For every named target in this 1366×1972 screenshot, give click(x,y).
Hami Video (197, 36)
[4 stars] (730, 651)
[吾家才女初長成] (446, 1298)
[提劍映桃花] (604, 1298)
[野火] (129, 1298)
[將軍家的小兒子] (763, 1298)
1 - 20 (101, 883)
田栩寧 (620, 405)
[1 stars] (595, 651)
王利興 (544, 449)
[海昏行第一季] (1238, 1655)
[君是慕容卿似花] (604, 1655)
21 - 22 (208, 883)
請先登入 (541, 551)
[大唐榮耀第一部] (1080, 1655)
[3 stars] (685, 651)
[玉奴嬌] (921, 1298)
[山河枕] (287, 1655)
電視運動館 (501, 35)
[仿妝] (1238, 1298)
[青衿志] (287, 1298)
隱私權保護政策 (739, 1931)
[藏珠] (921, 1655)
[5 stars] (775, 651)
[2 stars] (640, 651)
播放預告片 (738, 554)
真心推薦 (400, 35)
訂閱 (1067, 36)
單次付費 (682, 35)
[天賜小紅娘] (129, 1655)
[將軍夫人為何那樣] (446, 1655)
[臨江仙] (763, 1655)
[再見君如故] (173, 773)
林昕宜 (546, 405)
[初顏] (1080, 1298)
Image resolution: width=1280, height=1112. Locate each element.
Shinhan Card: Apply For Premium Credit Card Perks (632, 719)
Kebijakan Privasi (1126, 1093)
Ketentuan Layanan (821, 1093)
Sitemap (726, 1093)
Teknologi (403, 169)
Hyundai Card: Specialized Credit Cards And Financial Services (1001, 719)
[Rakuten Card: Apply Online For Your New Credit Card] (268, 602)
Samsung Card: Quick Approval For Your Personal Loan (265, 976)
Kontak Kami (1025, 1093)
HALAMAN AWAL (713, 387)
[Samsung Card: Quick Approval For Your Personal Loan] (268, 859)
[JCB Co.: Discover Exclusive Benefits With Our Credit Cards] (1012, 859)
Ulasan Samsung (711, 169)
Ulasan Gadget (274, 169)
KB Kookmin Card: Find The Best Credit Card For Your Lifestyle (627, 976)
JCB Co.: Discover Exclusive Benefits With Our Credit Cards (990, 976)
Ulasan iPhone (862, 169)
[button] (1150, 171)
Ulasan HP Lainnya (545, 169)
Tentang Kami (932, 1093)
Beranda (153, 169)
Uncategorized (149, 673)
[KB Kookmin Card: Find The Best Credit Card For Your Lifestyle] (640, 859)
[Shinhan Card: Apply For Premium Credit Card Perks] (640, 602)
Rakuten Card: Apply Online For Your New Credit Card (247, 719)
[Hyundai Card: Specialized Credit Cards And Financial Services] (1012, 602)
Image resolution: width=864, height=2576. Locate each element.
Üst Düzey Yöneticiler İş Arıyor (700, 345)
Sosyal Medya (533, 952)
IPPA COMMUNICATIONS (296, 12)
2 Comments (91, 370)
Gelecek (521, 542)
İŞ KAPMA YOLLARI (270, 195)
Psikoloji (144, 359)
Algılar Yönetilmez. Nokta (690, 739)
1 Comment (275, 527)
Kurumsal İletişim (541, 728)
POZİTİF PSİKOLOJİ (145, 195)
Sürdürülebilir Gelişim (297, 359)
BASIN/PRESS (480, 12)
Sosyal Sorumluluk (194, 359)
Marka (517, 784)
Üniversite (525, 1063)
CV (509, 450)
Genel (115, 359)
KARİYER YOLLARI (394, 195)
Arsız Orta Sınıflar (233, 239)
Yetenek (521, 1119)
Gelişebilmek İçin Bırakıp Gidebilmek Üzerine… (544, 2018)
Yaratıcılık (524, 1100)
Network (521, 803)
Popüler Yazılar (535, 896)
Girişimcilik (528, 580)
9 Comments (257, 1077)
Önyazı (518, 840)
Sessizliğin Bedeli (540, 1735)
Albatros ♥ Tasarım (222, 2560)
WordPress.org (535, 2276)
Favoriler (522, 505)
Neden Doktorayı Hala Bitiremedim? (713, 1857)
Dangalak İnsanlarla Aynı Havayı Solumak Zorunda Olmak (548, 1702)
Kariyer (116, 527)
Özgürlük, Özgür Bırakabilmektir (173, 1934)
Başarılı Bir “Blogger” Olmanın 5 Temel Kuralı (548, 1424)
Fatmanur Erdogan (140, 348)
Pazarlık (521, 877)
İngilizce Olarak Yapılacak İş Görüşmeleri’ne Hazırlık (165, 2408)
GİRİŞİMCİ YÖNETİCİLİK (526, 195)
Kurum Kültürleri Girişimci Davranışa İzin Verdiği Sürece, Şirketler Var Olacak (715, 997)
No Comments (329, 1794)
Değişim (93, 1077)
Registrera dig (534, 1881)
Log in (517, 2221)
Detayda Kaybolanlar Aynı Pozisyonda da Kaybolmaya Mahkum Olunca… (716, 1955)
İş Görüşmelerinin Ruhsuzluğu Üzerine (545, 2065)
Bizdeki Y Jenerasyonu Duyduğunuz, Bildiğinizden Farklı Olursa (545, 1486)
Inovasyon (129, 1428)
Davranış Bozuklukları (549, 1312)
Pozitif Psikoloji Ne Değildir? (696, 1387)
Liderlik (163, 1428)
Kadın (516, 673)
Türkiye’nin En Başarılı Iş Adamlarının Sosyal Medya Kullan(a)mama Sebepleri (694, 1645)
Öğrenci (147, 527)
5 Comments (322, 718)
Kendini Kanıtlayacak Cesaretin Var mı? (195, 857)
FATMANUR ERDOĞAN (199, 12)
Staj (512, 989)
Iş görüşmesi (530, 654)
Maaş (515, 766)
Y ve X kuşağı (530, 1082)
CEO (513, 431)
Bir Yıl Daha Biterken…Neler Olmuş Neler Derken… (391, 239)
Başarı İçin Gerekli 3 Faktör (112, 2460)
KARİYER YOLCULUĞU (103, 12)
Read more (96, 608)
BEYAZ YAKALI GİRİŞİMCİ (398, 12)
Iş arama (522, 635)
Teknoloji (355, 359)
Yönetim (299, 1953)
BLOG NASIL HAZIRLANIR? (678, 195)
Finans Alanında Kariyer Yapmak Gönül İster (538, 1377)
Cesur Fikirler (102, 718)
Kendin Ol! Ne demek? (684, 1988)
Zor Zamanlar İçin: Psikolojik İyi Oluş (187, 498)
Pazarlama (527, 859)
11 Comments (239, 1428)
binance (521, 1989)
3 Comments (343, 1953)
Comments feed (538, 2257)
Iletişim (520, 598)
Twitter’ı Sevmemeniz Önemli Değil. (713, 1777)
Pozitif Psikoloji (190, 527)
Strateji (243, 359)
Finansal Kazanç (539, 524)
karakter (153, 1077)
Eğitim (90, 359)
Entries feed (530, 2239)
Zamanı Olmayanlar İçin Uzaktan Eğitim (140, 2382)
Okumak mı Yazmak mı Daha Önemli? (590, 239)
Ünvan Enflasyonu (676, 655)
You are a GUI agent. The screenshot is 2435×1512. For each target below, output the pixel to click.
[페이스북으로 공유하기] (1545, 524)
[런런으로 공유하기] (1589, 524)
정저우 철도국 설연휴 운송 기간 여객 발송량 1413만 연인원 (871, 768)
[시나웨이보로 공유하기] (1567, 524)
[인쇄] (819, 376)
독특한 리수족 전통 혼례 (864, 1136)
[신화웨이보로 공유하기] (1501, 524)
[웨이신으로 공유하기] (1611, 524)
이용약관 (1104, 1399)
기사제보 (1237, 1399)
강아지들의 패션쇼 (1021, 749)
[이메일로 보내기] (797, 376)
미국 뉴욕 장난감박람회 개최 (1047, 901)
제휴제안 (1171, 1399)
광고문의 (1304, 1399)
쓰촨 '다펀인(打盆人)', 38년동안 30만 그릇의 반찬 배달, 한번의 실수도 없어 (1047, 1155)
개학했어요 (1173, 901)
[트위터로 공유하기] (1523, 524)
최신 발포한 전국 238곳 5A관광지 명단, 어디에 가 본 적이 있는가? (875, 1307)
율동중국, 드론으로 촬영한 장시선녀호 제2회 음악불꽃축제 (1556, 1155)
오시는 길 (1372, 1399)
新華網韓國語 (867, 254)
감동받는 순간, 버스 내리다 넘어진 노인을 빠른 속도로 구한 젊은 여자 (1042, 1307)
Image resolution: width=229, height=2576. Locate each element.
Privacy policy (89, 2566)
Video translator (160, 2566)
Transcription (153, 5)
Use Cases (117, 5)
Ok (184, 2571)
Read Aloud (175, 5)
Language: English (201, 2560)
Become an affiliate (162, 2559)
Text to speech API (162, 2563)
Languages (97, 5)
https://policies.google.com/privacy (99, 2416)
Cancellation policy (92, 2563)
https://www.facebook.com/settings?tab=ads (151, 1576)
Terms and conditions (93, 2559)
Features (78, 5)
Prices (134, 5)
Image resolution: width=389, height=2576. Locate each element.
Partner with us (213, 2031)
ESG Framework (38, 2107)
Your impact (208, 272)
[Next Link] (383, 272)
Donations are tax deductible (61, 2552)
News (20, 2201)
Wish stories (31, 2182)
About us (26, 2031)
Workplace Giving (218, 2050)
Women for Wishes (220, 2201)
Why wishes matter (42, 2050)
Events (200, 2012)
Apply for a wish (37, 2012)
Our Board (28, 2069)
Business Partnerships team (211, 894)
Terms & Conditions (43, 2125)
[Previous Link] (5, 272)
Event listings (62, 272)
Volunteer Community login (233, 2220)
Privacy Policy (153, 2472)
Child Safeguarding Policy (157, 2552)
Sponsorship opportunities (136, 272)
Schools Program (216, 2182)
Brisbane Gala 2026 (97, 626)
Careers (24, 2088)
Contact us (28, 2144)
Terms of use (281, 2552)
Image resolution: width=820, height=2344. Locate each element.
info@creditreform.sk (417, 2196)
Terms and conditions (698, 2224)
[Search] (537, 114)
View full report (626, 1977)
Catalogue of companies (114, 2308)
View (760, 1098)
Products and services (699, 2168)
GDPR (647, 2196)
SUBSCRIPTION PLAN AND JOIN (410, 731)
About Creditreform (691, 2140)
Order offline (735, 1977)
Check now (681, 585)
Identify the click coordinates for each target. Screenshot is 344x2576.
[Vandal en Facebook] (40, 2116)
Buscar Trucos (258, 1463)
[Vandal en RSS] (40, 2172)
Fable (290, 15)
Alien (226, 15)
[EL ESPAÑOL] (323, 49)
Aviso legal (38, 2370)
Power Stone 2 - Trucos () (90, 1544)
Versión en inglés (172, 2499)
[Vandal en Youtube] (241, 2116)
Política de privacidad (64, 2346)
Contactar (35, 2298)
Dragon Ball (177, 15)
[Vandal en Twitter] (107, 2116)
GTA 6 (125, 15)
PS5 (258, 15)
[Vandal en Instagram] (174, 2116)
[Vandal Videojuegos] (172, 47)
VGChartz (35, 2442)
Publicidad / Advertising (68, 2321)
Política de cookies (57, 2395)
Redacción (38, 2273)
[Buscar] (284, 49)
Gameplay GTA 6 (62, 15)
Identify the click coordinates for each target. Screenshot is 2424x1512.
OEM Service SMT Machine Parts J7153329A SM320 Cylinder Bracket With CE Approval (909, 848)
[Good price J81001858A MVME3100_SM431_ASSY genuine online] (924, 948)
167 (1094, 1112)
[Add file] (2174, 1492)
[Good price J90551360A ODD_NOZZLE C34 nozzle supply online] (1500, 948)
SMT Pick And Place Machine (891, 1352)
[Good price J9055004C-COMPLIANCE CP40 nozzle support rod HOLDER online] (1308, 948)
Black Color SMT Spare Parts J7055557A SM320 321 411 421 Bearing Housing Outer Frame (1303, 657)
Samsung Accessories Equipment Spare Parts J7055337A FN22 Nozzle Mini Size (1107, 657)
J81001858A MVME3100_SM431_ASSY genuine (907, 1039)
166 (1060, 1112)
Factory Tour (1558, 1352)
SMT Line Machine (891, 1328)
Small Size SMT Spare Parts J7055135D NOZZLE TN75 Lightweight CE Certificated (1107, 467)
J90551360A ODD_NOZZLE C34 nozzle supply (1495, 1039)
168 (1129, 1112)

══════════

WORK INSTRUCTION
Beginning at the line above that contains "Ulasan iPhone (862, 169)", return each line exactly through the line that contains "1 Comment (275, 527)", and no others.

RESPONSE
Ulasan iPhone (862, 169)
[button] (1150, 171)
Ulasan HP Lainnya (545, 169)
Tentang Kami (932, 1093)
Beranda (153, 169)
Uncategorized (149, 673)
[KB Kookmin Card: Find The Best Credit Card For Your Lifestyle] (640, 859)
[Shinhan Card: Apply For Premium Credit Card Perks] (640, 602)
Rakuten Card: Apply Online For Your New Credit Card (247, 719)
[Hyundai Card: Specialized Credit Cards And Financial Services] (1012, 602)
Image resolution: width=864, height=2576. Locate each element.
Üst Düzey Yöneticiler İş Arıyor (700, 345)
Sosyal Medya (533, 952)
IPPA COMMUNICATIONS (296, 12)
2 Comments (91, 370)
Gelecek (521, 542)
İŞ KAPMA YOLLARI (270, 195)
Psikoloji (144, 359)
Algılar Yönetilmez. Nokta (690, 739)
1 Comment (275, 527)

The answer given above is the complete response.